Designed by international design firm, HASSELL, Gadens’ new Brisbane office is beautiful, practical and innovative. Large internal walls made of glass transmit light into the very centre of the workplace. Remarkably, the glass walls are movable. This helps the firm’s 350 staff, including 34 partners work flexibly in response to clients’ needs.
Partner Paul Spiro, who spearheaded the design from Gadens’ perspective, explains how the design works: “We recently expanded our banking team, which meant deconstructing six offices and replacing them with 10 open plan spaces. We did that over a weekend! And even better, we retained the office accommodation component for later installation.”
The move to new premises was the ideal opportunity to update the Gadens fit-out to better reflect the culture of the firm, Spiro says. “Rather than have the fit-out dictate our culture, we decided to reverse that and use our culture to influence the design. Gadens prides itself on its friendly and open culture. Our new layout, with its glass walls and wide-open spaces, enhances that environment perfectly.”
This is an approach that HASSELL Director, Kirsti Simpson embraced. “Gadens as a practice is not scared about challenging standard conventions,” she says.
The design has another aspect that is unusual in law firms: the support staff sit closest to the building’s façade. “In a typical law firm, the partners and senior lawyers are given the window-facing offices and the support functions take a back seat, literally, near the core of the building,” Spiro says. “We wanted to reverse this traditional approach and decided to move the partners and solicitors into the core of the building and move the open-plan area for the supporting staff towards the façade. But all of those built zones are four walls of glass.

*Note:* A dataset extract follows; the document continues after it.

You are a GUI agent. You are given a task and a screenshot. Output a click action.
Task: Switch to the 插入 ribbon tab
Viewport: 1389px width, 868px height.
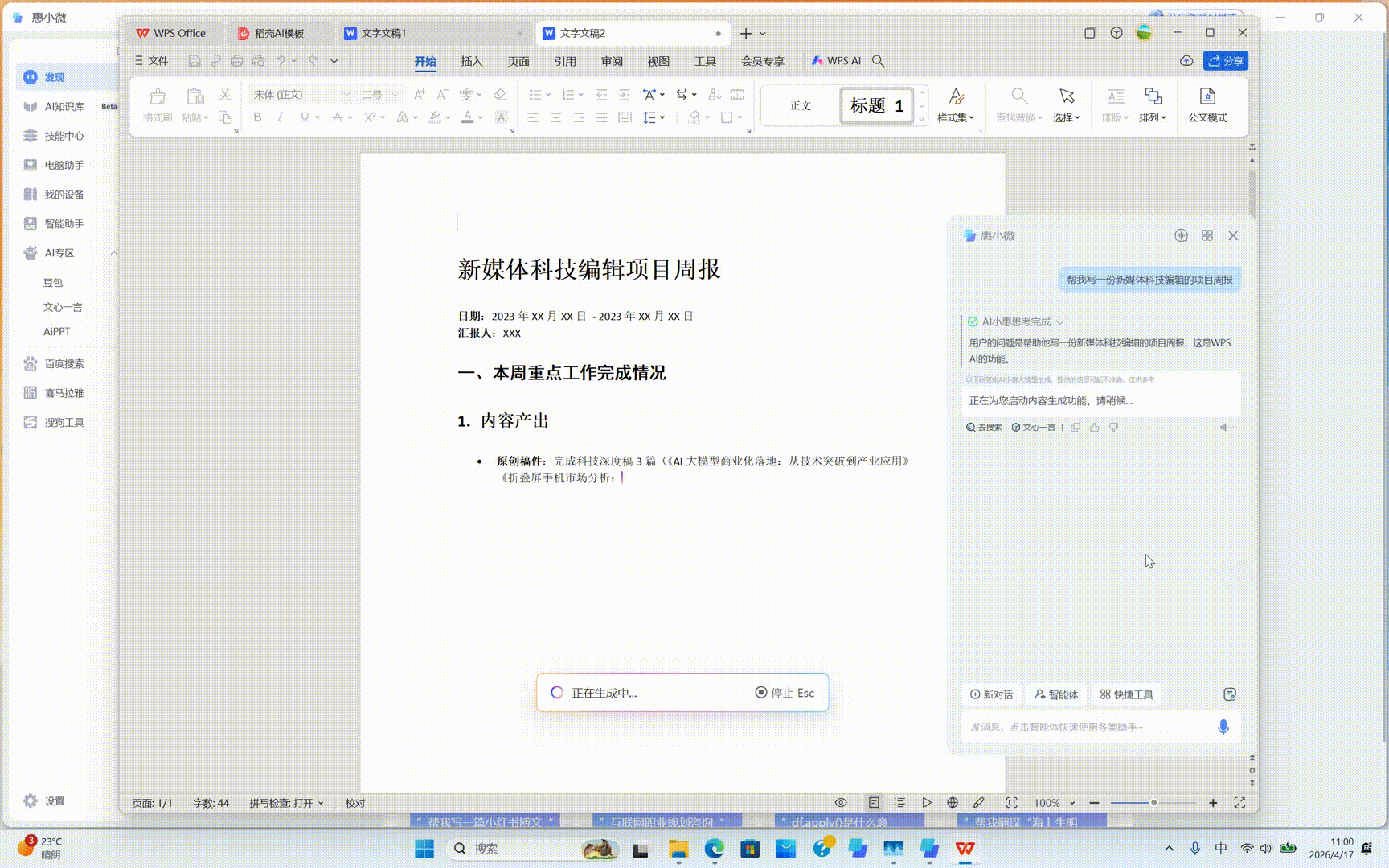click(x=471, y=61)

The built zones do not obstruct light transmission.”
This layout has vastly increased the flow of light into the building and added to the open and inviting atmosphere.
Gadens professional staff embraced the idea, somewhat to Spiro’s surprise. “We anticipated a lot of resistance when first announcing these plans to the partners. However when we explained the strategy for this decision and when people settled into their new offices, they were overwhelmingly happy, even those senior partners that may have lost their corner office with previously sweeping city views.”
The result is a more productive and satisfied workforce, but Simpson still thinks the decision took some guts. “The practice is a progressive and exciting one. The space represents this bravery,” she says.
Simpson sums up the project. “The legal sector has changed significantly over the last 10 years. This space is more transparent, collaborative and less hierarchical, all representative of the evolution of the legal profession.”